Anti-modisch waren sie und modern. Denn „Das Signum der Moderne ist die Vielseitigkeit des Künstlers, auch wenn das heute angesichts vermehrter Kunstmarktkunst gern übersehen wird.“ (Michael Glasmeier in Künstlerpublikationen, Schriftenreihe Band 6, Künstler schreiben)

Entstehung und Ausdruck der Gruppe verdanken sich dem damaligen „Inseldasein West-Berlins“ (Aldona Gustas) und einer demokratischen (Underground-)Kultur der Vielfalt und Toleranz. Diese ließ die Stadt zum Fluchtpunkt für all jene werden, die, wie die Malerpoeten als Generation Kriegs- und Diktaturerfahrung (vor 1945, und im Fall von Pastior und Loewe, auch nach 1945) teilten und in West-Berlin einen besonderen Freiraum für individuellen künstlerischen Ausdruck, literarische Inspiration und gemeinschaftlich frohsinnige Performance fanden.

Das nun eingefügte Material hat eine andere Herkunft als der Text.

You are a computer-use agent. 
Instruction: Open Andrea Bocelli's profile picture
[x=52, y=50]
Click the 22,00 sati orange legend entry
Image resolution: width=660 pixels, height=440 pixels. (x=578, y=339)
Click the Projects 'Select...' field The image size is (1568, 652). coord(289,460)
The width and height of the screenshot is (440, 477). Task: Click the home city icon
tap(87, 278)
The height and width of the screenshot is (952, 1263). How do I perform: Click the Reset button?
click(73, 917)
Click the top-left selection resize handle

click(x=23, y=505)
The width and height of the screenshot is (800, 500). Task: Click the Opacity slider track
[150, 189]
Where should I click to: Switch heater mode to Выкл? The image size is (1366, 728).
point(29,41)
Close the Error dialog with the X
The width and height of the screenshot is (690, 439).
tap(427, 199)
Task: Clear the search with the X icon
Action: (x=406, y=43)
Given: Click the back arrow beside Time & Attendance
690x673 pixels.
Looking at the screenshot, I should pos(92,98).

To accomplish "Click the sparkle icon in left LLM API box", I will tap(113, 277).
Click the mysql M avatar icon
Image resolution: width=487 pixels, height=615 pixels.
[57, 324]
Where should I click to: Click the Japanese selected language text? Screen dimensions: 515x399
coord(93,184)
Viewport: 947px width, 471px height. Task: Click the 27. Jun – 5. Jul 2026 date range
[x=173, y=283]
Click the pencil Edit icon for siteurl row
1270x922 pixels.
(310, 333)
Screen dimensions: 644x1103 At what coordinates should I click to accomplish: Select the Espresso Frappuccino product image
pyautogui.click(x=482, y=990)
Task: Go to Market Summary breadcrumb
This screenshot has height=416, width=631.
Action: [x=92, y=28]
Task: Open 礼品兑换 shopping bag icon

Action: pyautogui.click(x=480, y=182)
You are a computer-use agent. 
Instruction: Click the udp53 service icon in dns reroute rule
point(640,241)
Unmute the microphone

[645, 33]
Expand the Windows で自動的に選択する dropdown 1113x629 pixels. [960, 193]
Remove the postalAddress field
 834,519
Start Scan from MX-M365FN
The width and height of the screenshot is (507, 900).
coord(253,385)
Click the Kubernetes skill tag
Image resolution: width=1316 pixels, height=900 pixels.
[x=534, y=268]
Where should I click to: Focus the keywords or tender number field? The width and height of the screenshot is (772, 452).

                                                                                                                                                                       
Zweifellos sind die Berliner Malerpoeten eine Blüte West-Berliner Kultur der Nachkriegszeit.
Diese (neu) zu entdecken und ihr Erbe eines kompromisslos freiheitlichen, modernen Kunstschaffens und vielfältiger grenzüberschreitender Kulturpraxis zu feiern, ist Ziel der Ausstellung in Leipzig.

Kuratiert wird die Ausstellung von John Colton, Browse Gallery. Die Realisierung erfolgt in Zusammenarbeit mit dem Goethe-Institut Litauen.